──────── Input material ────────

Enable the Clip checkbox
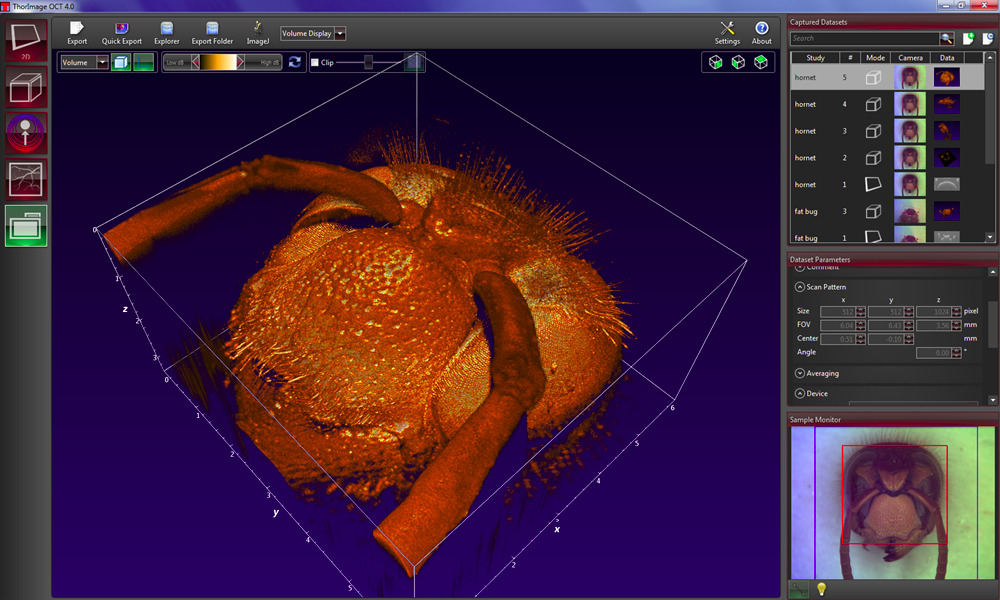 click(x=315, y=63)
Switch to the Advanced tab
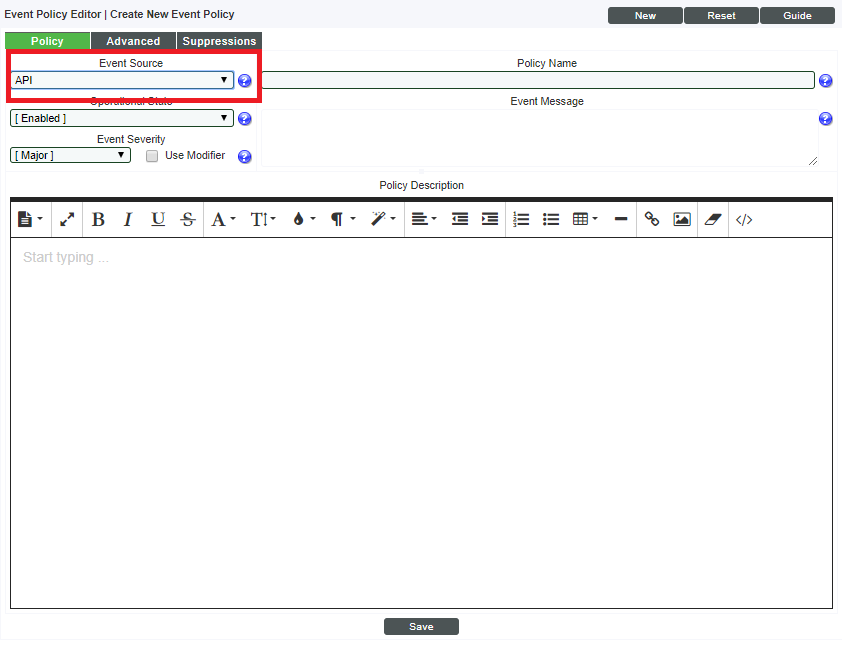 [133, 41]
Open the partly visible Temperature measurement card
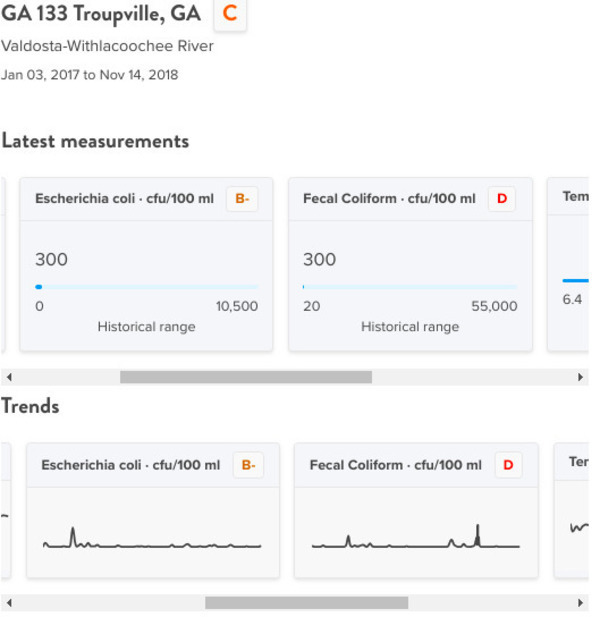The width and height of the screenshot is (600, 617). pos(568,264)
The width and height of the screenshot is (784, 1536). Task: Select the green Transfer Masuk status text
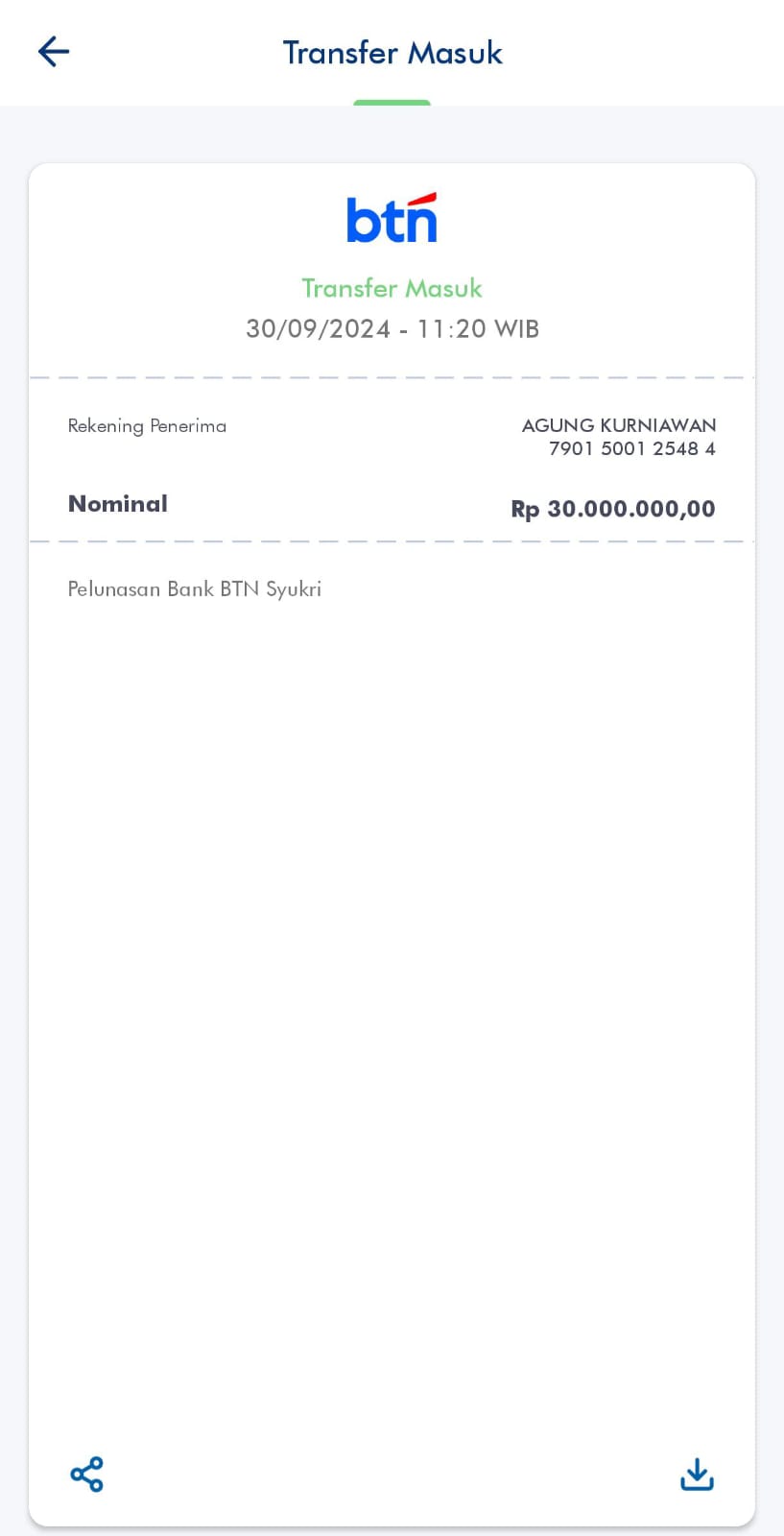click(392, 288)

────────

- [The problem]
Leave out the pictures and reproduce the rest of the listing exactly.

- [Exercise result]
Enable the Clip checkbox
 click(x=315, y=63)
Switch to the Advanced tab
 [133, 41]
Open the partly visible Temperature measurement card
The width and height of the screenshot is (600, 617). pos(568,264)
The width and height of the screenshot is (784, 1536). Task: Select the green Transfer Masuk status text
click(392, 288)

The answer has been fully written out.